Book Review: ‘Bad Nature,’ by Ariel Courage

BAD NATURE, by Ariel Courage


For many people, being diagnosed with terminal cancer at the age of 40 might prompt an instant reassessment of priorities. For Hester, the narrator of Ariel Courage’s debut novel, “Bad Nature,” this means immediately quitting her job in Manhattan to drive across the country and murder her father.

It’s the sole item on her bucket list, and it’s also unfinished business: Her first attempt, at 13, when she shot him with a BB gun to stop him from abusing her mother, coincided with his permanent exit from their household. Since then, their relationship has consisted of Hester checking the internet now and then “to confirm he was alive and therefore still killable.” Think of “Bad Nature” as the anti “Eat, Pray, Love.”

Personal-crisis travel narratives by white women, both memoirs and fiction, tend to follow certain conventions: protagonists embarking on journeys of earnest, emotional introspection in response to devastating news. These women tend not to be jerks. Hester — a lawyer who spends her days negotiating settlements for her conglomerate employer’s E.P.A. violations — runs right over these expectations with her Jaguar E-Type, then throws the car in reverse to do it again.

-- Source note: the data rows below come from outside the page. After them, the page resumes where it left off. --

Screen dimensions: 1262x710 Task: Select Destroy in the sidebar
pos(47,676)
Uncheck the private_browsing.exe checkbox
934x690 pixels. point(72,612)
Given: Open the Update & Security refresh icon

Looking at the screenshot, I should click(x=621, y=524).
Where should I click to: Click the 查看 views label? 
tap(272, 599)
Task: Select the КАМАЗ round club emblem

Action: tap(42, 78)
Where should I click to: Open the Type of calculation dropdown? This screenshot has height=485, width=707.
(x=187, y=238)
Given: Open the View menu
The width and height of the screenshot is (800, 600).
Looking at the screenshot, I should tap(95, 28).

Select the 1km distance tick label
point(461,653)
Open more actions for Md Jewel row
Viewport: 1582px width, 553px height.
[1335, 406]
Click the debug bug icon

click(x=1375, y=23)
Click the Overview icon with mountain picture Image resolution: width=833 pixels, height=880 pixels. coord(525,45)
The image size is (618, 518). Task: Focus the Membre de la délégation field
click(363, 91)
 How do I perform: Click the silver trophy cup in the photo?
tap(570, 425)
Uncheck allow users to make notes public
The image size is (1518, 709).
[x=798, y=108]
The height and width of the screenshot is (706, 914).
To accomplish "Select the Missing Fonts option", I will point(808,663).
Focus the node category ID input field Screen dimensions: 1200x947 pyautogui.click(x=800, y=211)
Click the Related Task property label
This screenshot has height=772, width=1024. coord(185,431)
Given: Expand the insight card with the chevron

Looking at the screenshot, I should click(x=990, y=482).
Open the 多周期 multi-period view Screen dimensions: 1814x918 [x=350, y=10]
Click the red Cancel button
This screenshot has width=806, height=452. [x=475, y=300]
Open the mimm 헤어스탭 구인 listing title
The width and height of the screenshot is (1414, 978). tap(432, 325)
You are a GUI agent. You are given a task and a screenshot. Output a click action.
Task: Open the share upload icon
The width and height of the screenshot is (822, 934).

Putting an unlikable heroine in the (literal) driver’s seat of a debut is an admirable feat, and Courage pulls it off through her character’s ruthless self-awareness, acerbic humor and one-liners so hilarious it’s tempting to read them aloud. “I wondered what my tumor was up to,” she thinks. “My breast was such an inhospitable place, meager and thin. I pictured my tumor like a goat on a cliff’s face, hunting for roughage to gnaw on. You almost had to root for it, the underdog. I called it Beryl.”

Over the course of her journey — which quickly strays from the linear path she’s planned — Hester is not immune to personal growth, but “Bad Nature” is refreshingly more interested in social critique — particularly of American individualism and its harm to the collective good. Before she’s even left New York she’s already picked up a hitchhiker named John, a radical environmentalist (and sometimes eco-terrorist) whose current mission involves breaking into government “cleanup” sites and documenting their chemical damage via artistic photographs.

Guiding Hester to several of these sites along her westward route, John becomes an unlikely but convincing foil to her amoral, fur-wearing consumerism: He’s “a species of ethical genius” who shuns materialism, shows interpersonal care and has an encyclopedic knowledge about the environmental impact of every human action, from drinking coffee to shooting someone. John challenges Hester’s long-held yet barely examined values by forcing her to confront the tangible fallout of the same kind of work that made her wealthy — and its link to terminal illnesses like her own.

At times we have to root for Hester, too: a “prickly and standoffish” (her words) corporate powerhouse who hasn’t had a friend since high school and who would rather catch chlamydia than feelings. “I had a policy of jettisoning any man I dated around week six,” she says early on, and sleeping with “a lot of borderline-grotesque strangers in between.”

But through Hester’s flashbacks to her earlier life, Courage skillfully illuminates the source of her “bad nature”: a traumatic upbringing mired in poverty and her father’s physical abuse. It becomes clear that her commitment to such a patriarchal model of success — shunning emotional development and personal connection in favor of amassing wealth in morally deplorable ways — is a means of protecting herself from her own childhood suffering. “I thought everyone eventually grew up to want the kind of money that would enable them to escape their past,” she thinks. In other words, to avoid being a victim, Hester uses the oldest trick in the book: Become a villain instead.

It works until it doesn’t, when only John is able to get close enough to Hester to diagnose the one secret she tries to guard even from herself: She’s lonely.

It’s a particularly painful truth to handle while readying to die. Among her coping strategies is calling her oncologist from pay phones along her journey; to heckle him, or accuse him of malpractice, or deliver an epiphany regarding lead-coated creek beds on Quapaw land in Oklahoma. “Do you think I’d be like this if the world didn’t make it so easy?” she desperately, almost manically asks the doctor. “Was I always going to be like this?” He responds by imploring her to call 911.

It is easy, living in America, to be poisoned — physically and ethically. To suffer abuse, and then to perpetuate the cycle of harm. To chase wealth with little regard for the cost. But “Bad Nature” shows we’re getting selfishness all wrong. As uproariously funny as a takedown of our deadly society can be, the novel is also an urgent call to exchange possession for belonging. Hester is proof that, eventually, capitalism destroys even those it seems to benefit most.